Integrated Windows Authentication :: SAS(R) Enterprise Miner(TM) 14.1: Administration and Configuration

SAS Enterprise Miner 14.1 supports Integrated Windows Authentication (IWA). Functionality is provided by the SAS Intelligence platform. Detailed information can be found in SAS 9.4 Intelligence Platform: Middle-Tier Administration Guide and SAS 9.4 Intelligence Platform: Security Administration Guide.

To use IWA, you must follow the configuration instructions provided in SAS 9.4 Intelligence Platform: Middle-Tier Administration Guide. You should pay careful attention to the following two configuration steps:

Register a Service Provider Name (SPN) with the Windows Active Directory domain controller and obtain a Kerberos Keytag and configure it into the server machine.
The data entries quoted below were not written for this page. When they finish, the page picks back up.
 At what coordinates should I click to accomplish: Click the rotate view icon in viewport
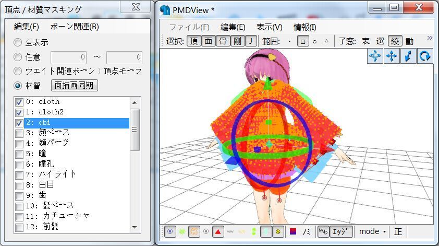point(425,56)
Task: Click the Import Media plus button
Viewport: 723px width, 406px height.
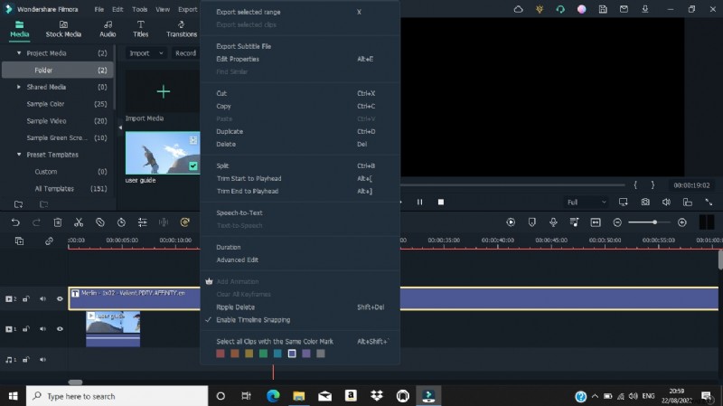Action: click(x=163, y=91)
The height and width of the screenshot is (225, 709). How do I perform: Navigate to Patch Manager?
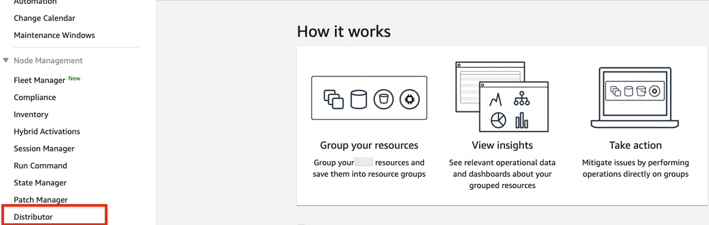tap(41, 200)
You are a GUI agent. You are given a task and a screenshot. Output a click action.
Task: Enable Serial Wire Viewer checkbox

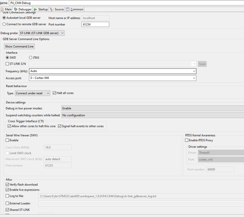tap(7, 140)
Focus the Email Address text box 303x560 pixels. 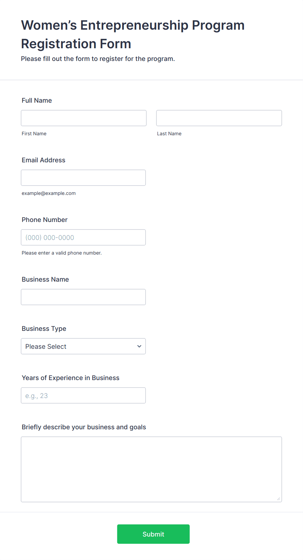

When IWA is used in conjunction with Kerberos, IWA enables the delegation of security credentials. Kerberos is an industry‐standard authentication protocol that is used to verify user or host identity. The Kerberos protocol uses strong cryptography so that a client can prove its identity to a server (and vice versa) across an insecure network connection.
The SAS Enterprise Miner Mid-tier must be configured to support IWA. This can be done during the installation by selecting Use Integrated Windows authentication (single sign-on) in the Integrated Windows Authentication window.

In addition to enabling the IWS setting, there are manual configuration steps that must be completed. Follow the instructions in SAS 9.4 Intelligence Platform: Security Administration Guide to complete the configuration. After all configurations are complete, the SAS Enterprise Miner Log On enables users to select Use Integrated Windows authentication (single sign-on) and use their Windows log on credentials to log on to SAS Enterprise Miner.